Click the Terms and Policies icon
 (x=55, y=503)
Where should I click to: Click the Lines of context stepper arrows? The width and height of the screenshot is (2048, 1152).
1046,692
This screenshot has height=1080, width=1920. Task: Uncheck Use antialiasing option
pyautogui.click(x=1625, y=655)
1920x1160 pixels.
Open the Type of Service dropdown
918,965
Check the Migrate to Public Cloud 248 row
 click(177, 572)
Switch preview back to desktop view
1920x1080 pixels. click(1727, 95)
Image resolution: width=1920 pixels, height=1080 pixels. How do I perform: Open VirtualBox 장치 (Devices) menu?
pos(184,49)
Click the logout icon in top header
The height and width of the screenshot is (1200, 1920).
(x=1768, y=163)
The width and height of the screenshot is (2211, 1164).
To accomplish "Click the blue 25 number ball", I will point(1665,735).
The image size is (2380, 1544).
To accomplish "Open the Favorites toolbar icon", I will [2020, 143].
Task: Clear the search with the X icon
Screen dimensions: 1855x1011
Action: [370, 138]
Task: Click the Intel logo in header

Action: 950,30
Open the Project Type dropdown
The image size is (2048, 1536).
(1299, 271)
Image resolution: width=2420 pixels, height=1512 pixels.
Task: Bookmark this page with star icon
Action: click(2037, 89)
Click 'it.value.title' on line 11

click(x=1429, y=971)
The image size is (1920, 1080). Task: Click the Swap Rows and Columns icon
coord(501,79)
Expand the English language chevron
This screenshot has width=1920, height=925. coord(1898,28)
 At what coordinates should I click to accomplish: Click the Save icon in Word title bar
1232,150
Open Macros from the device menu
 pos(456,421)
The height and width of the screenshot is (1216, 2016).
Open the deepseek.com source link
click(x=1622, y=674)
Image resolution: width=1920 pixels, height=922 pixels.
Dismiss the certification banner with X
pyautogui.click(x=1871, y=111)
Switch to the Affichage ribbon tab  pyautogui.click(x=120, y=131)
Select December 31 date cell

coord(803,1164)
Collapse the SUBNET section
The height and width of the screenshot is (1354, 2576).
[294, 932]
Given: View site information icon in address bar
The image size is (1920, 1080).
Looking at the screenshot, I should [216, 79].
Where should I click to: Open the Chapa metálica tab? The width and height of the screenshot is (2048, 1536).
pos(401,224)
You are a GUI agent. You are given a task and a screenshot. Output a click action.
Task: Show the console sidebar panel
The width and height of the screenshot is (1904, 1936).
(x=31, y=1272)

*EXERCISE:*
Return each line in the records that holds the string "will".

*ANSWER SPACE:*
To accomplish "Click the blue 25 number ball", I will point(1665,735).
To accomplish "Open the Favorites toolbar icon", I will [2020, 143].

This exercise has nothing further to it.